The EO specifies that within 60 days
of the date of this order, the U.S. Department of Health and Human Services
(HHS) shall propose a regulation to require hospitals to publicly post standard
charge information, including charges and information based on negotiated rates
and for common or shoppable items and services, in an easy-to-understand,
consumer-friendly, and machine-readable format using consensus-based data
standards that will meaningfully inform patients’ decision making and allow
patients to compare prices across hospitals. Posting of standard charge
information will apply to all services, supplies, or fees billed by the
hospital, and hospitals will be required to regularly update the posted
information. HHS will establish a monitoring mechanism to ensure compliance.
The EO also specifies that within 90
days, there will be rulemaking (by HHS, the Department of the Treasury, and the
Department of Labor) on a proposal to require healthcare providers, health
insurance issuers, and self-insured group health plans to provide or facilitate
access to information about expected out-of-pocket costs for items.
In addition, the EO specifies that within
180 days, HHS shall issue a report describing how the federal government or the
private sector are impeding healthcare price and quality transparency for
patients, and providing recommendations for eliminating these impediments
in a way that promotes competition.
The
EO also included mandates regarding the establishment of a Health Quality
Roadmap and standardization of quality measures, as well as HHS providing the
private sector with increased access to de-identified claims data from taxpayer-funded
healthcare programs.
The Trump administration is choosing
a consumer-driven approach to try to reduce healthcare costs. As former Rep.
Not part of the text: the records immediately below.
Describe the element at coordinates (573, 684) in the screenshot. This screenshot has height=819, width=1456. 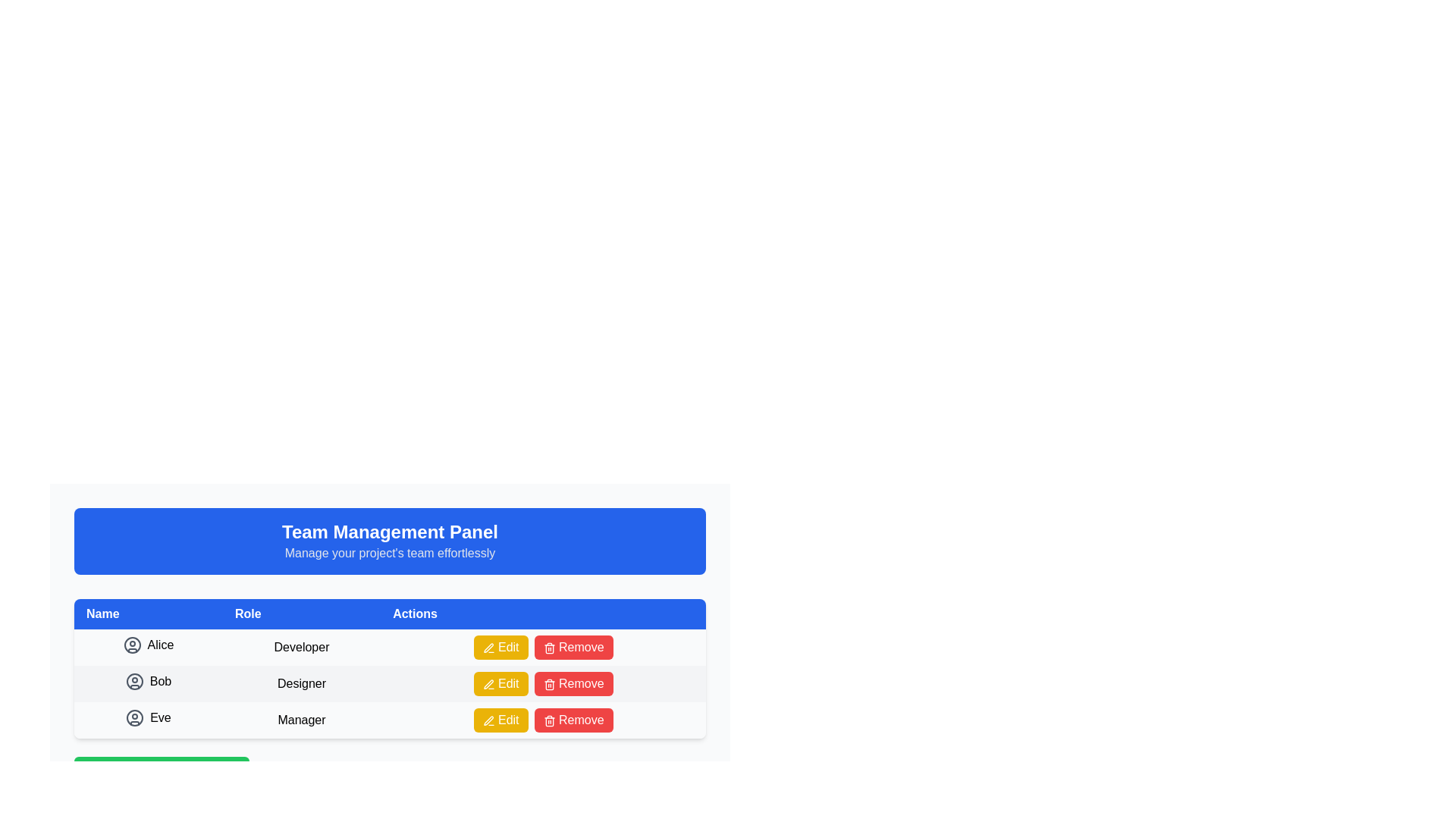
I see `the red 'Remove' button with a trash can icon in the 'Actions' column of the second row` at that location.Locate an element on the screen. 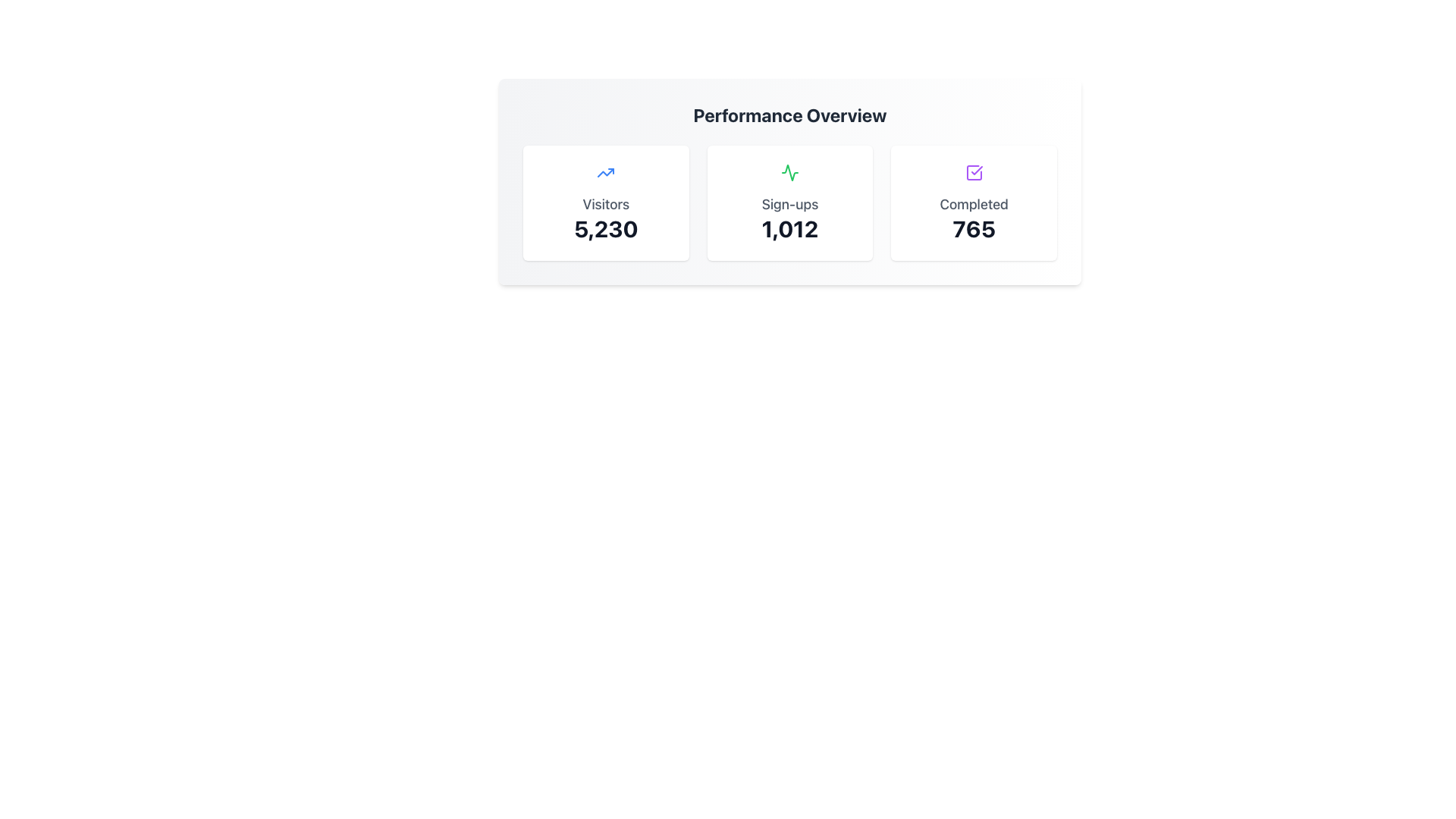 This screenshot has height=819, width=1456. the text label that indicates the type of information as 'Completed', located above the number '765' in the upper section of the third box in a three-box grid layout is located at coordinates (974, 205).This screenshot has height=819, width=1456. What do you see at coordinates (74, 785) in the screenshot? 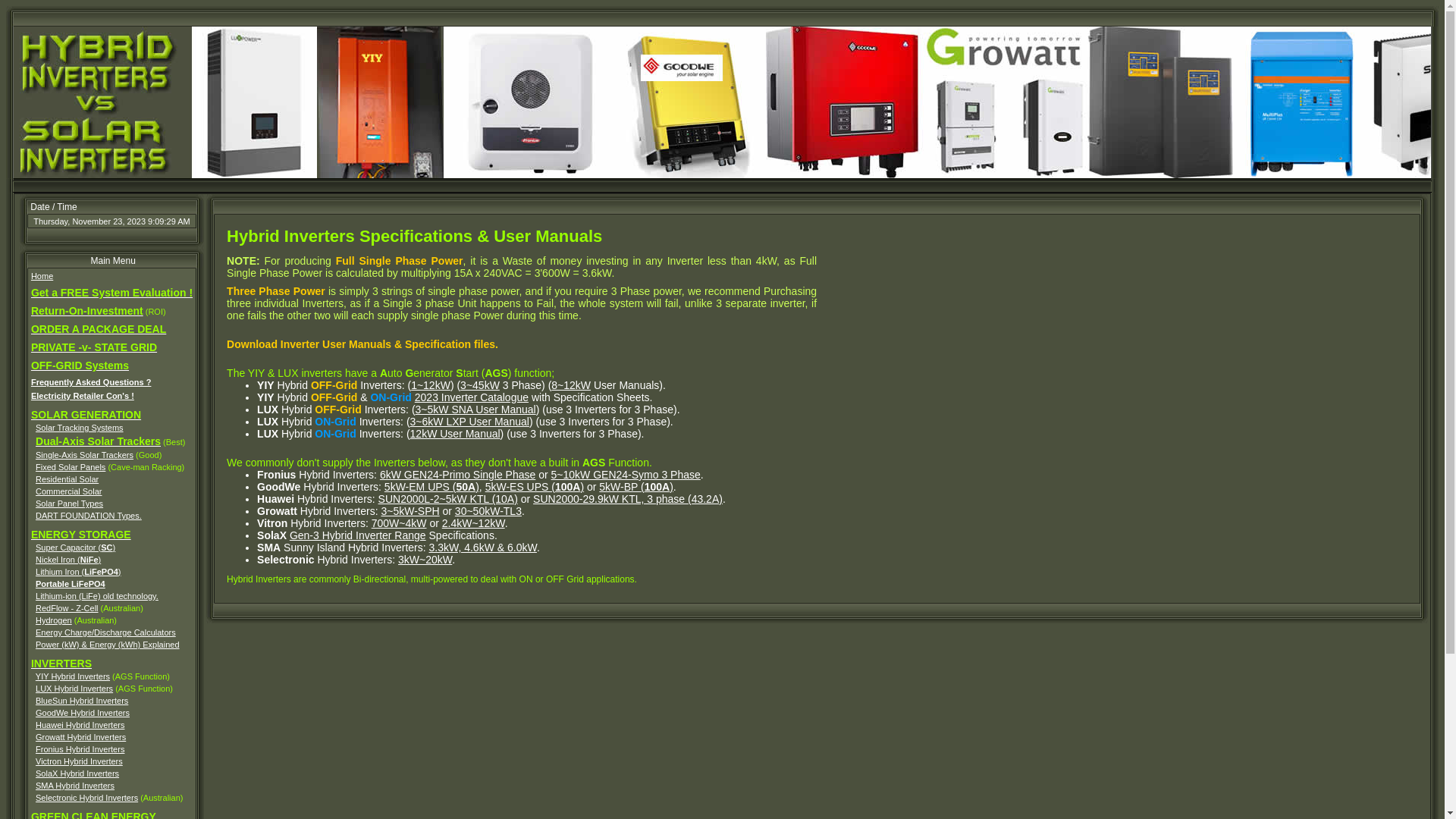
I see `'SMA Hybrid Inverters'` at bounding box center [74, 785].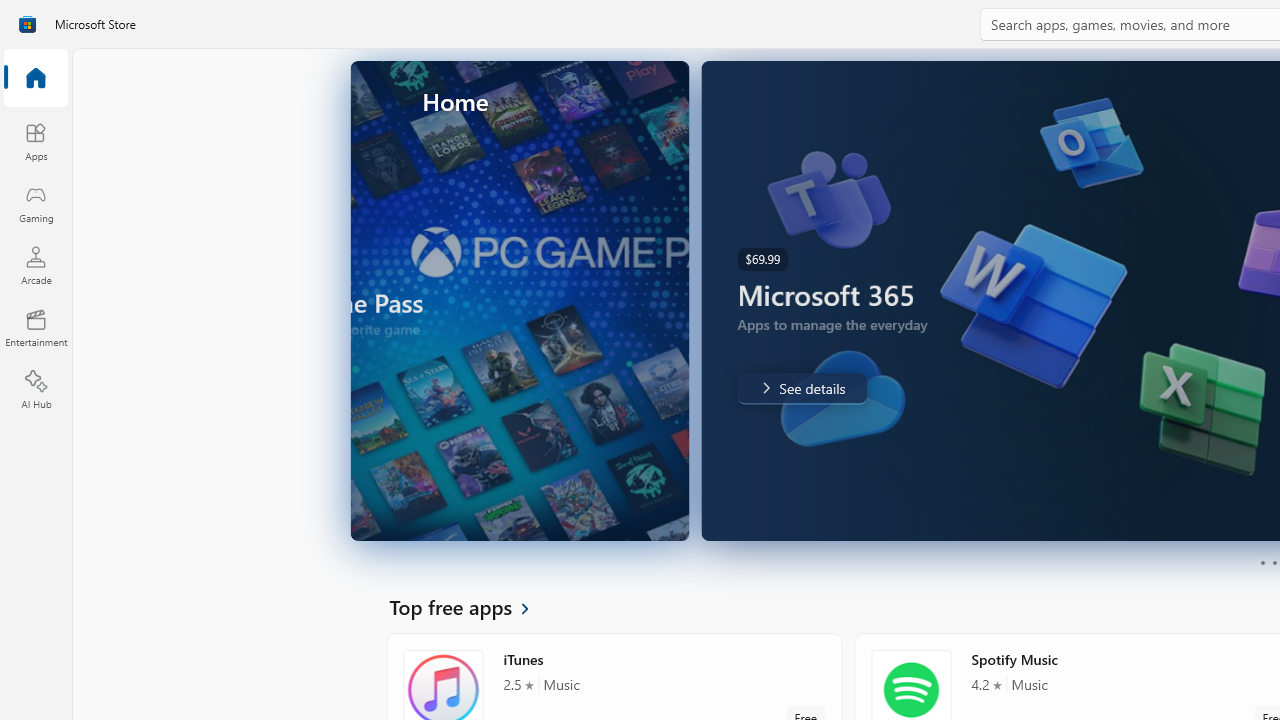 The width and height of the screenshot is (1280, 720). Describe the element at coordinates (470, 605) in the screenshot. I see `'See all  Top free apps'` at that location.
Ernest Istook (R-Okla.), president of Americans for Less Regulation, said,
“Everything is based upon the theory that consumers would wade through the data
to decide whether to seek care from different hospitals or doctors and would
pay less.”
Because of its breadth—spanning
pricing and out-of-pocket costs for all services, supplies and fees—in striking
contrast to the Trump administration’s previous railing against the burden
imposed on the healthcare industry by the prior administration and the
Affordable Care Act, this EO would also impose a heavy regulatory burden on
hospitals, physicians, and health insurance companies. Not surprisingly, the
price and quality transparency provisions are opposed by the American Hospital
Association (AHA), the Federation of American Hospitals (FAH), and America’s
Health Insurance Plans (AHIP). The provisions could prove to benefit companies
such as Castlight Health, ClearCost Health, and Healthcare Bluebook that
aggregate and present price and quality information for use by the public and
employers.
Because of this opposition by nonprofit
and for-profit hospitals, as well as health plans, the rulemaking processes for
the price and quality transparency initiatives will surely be contentious and potentially
lengthy, possibly resulting in a narrowing of the breadth of services subject
to the transparency requirements, rollout across multiple stages, an extended
phase-in period, etc. Conceivably, the hospital and health plan groups could
ask for offsetting relief from other regulatory requirements.
To that end, the Health Quality
Roadmap and standardization of quality measures would be well received by the
healthcare industry, and the increasing access to data could be a boon to
healthcare providers, healthcare IT vendors, healthcare consulting firms, and
health plans—especially in support of improved population health management,
given the vast amounts of Medicare and Medicaid claims data.